Como la incertidumbre se mide con la entropía de Shannon, la ganancia de información se calcula como una reducción esperada de entropía. De forma simplificada:
Para cada posible actividad, el sistema calcula qué ocurre si el alumno la supera y qué ocurre si no la supera. En cada caso estima cómo cambian las probabilidades de las hipótesis y qué entropía tiene la nueva distribución. Después compara la entropía actual con la entropía esperada tras esa actividad.
La actividad más adecuada es la que distingue mejor entre las hipótesis que todavía son plausibles. Por eso, la mejor pregunta no siempre es la que coincide exactamente con el nivel más probable. Si el sistema duda entre nivel medio y avanzado, una pregunta difícil resulta más informativa que una pregunta media. Si duda entre nivel básico y medio, selecciona una pregunta más sencilla o intermedia.
Cuando varias actividades tienen una ganancia de información muy parecida, el sistema introduce diversidad de contenidos. Así evita repetir siempre el mismo tipo de pregunta o el mismo concepto cuando hay varias opciones igualmente útiles.
Criterio de parada y resultado final
El proceso se detiene cuando el sistema alcanza una confianza suficiente, cuando la entropía baja por debajo de un umbral previsto, cuando se llega al número máximo de preguntas o pasos, o cuando las actividades disponibles ya no aportan información relevante.
El resultado final no se limita a una etiqueta ni a una puntuación.
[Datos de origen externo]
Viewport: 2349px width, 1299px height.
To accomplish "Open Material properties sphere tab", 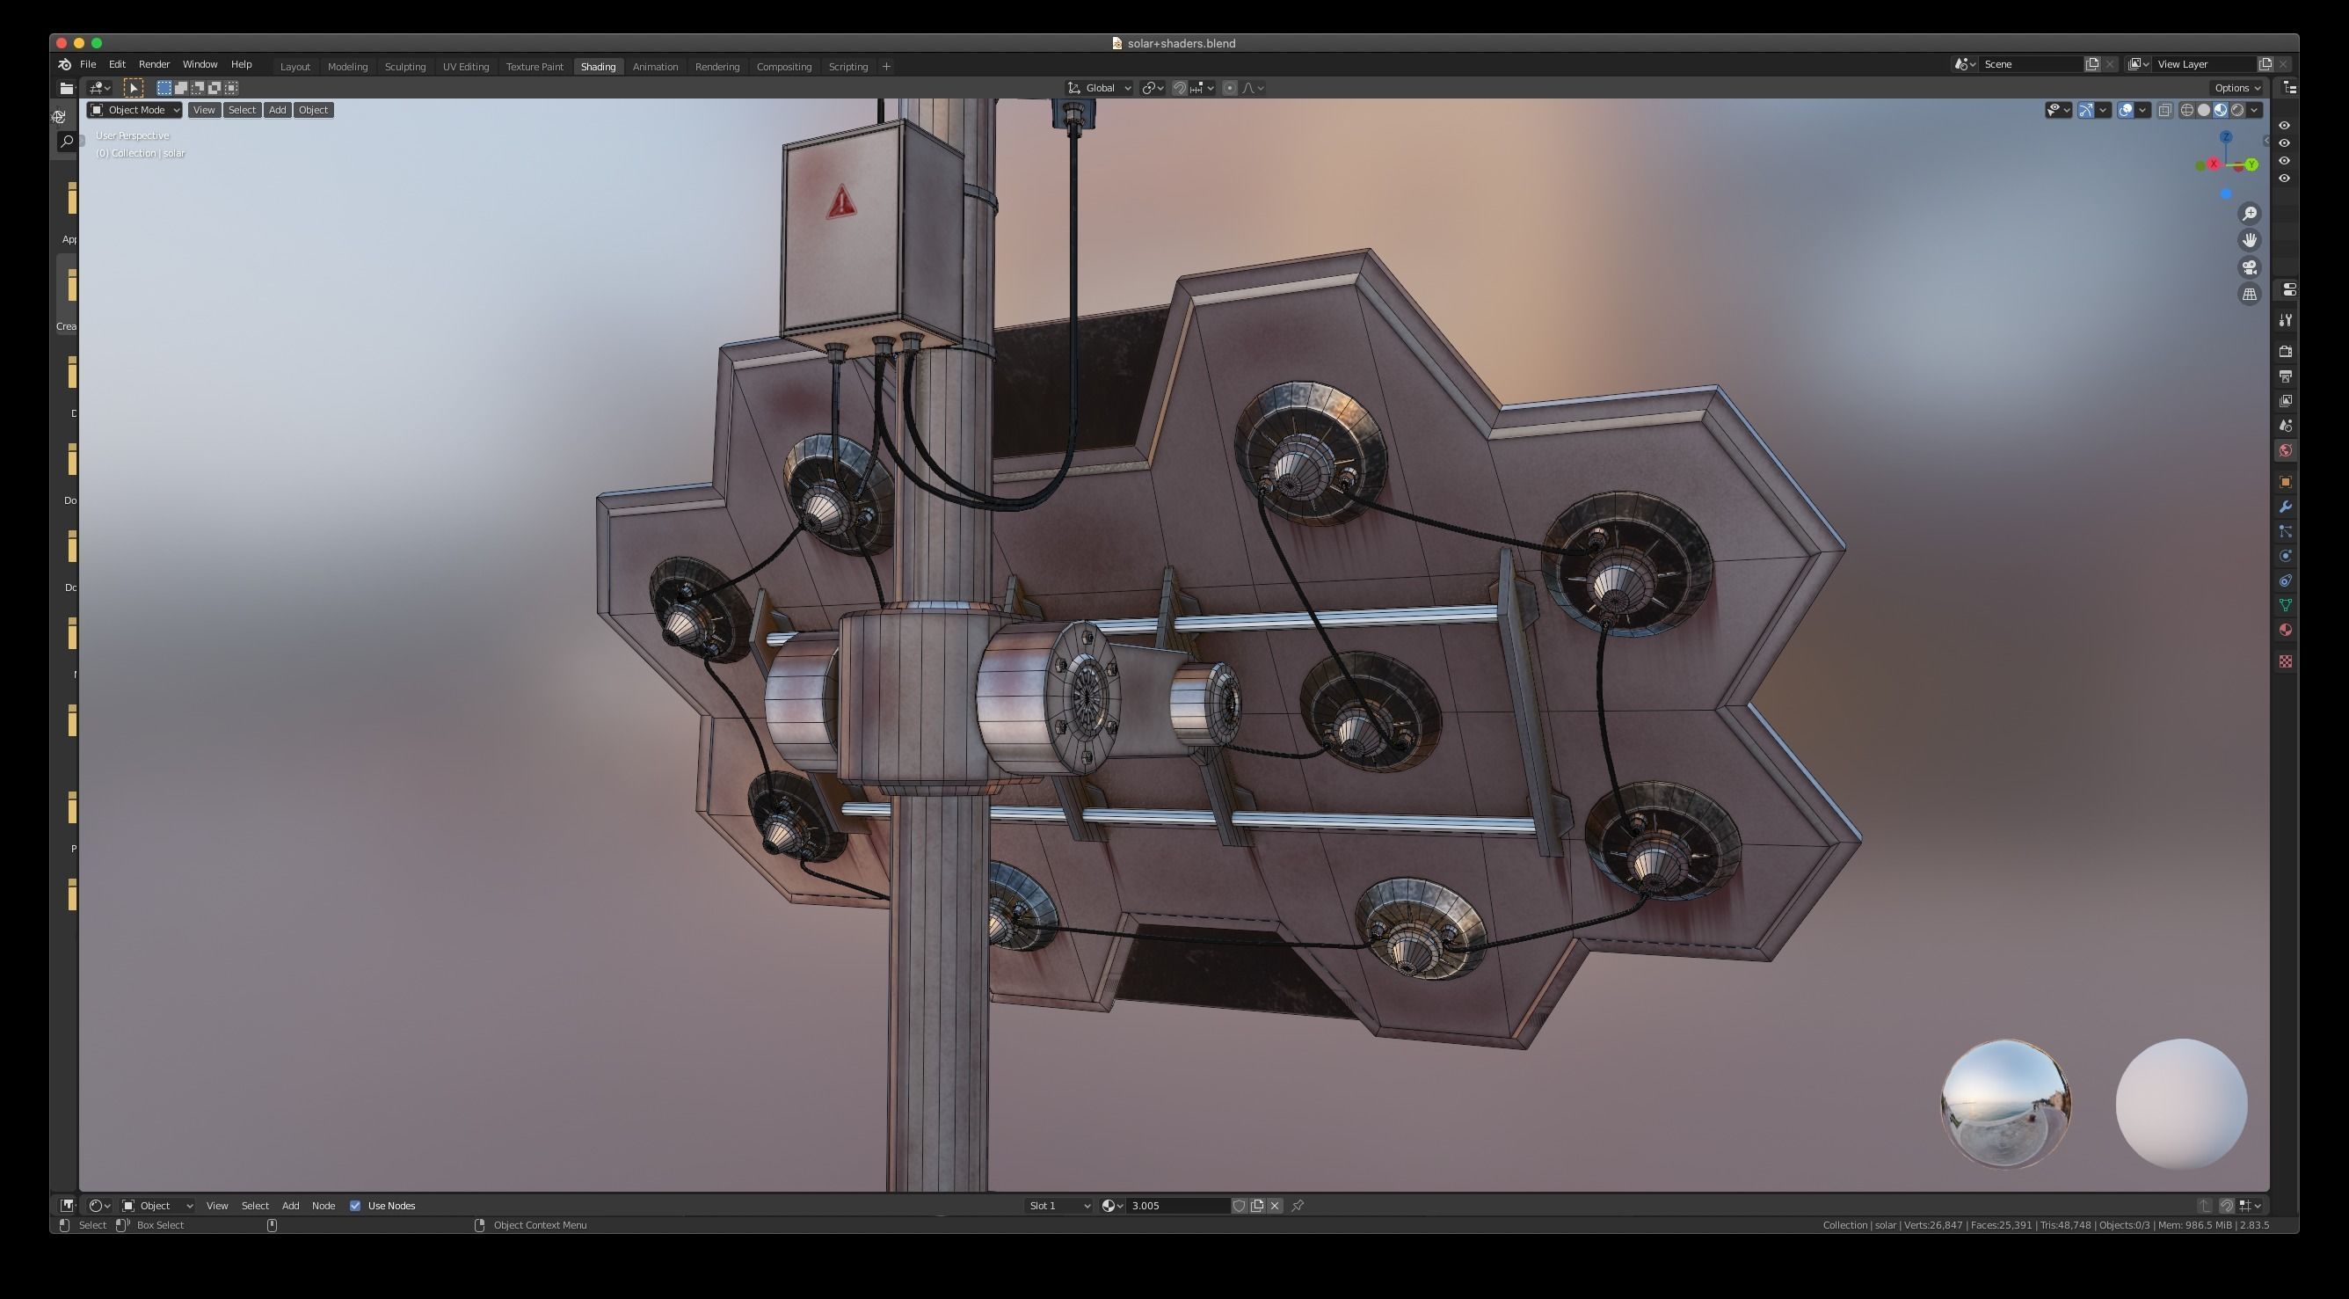I will 2285,630.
Se presenta como una interpretación pedagógica: qué parece dominar el alumno, qué dificultades muestra, qué conviene reforzar y con qué grado de seguridad se propone el diagnóstico.
Si la incertidumbre sigue siendo alta, el sistema lo indica claramente. En ese caso, el resultado se presenta como una estimación provisional basada en las evidencias disponibles, no como una conclusión definitiva.
Esta es la diferencia principal respecto a un recurso educativo lineal. En una secuencia fija, todos los alumnos recorren el mismo camino y sus respuestas solo sirven para avanzar, retroceder o recibir una puntuación. En un recurso adaptativo bayesiano, cada respuesta o actuación se utiliza como evidencia para actualizar un modelo del estado del alumno y decidir cuál debe ser el siguiente paso: una nueva pregunta, una explicación, una pista, una actividad de refuerzo, una propuesta de ampliación, un cambio de itinerario o una recomendación de recursos.
Sería insensato, y contradictorio en sí mismo, pensar que es posible hacer lo que hasta ahora nunca se ha hecho por procedimientos que no sean totalmente nuevos.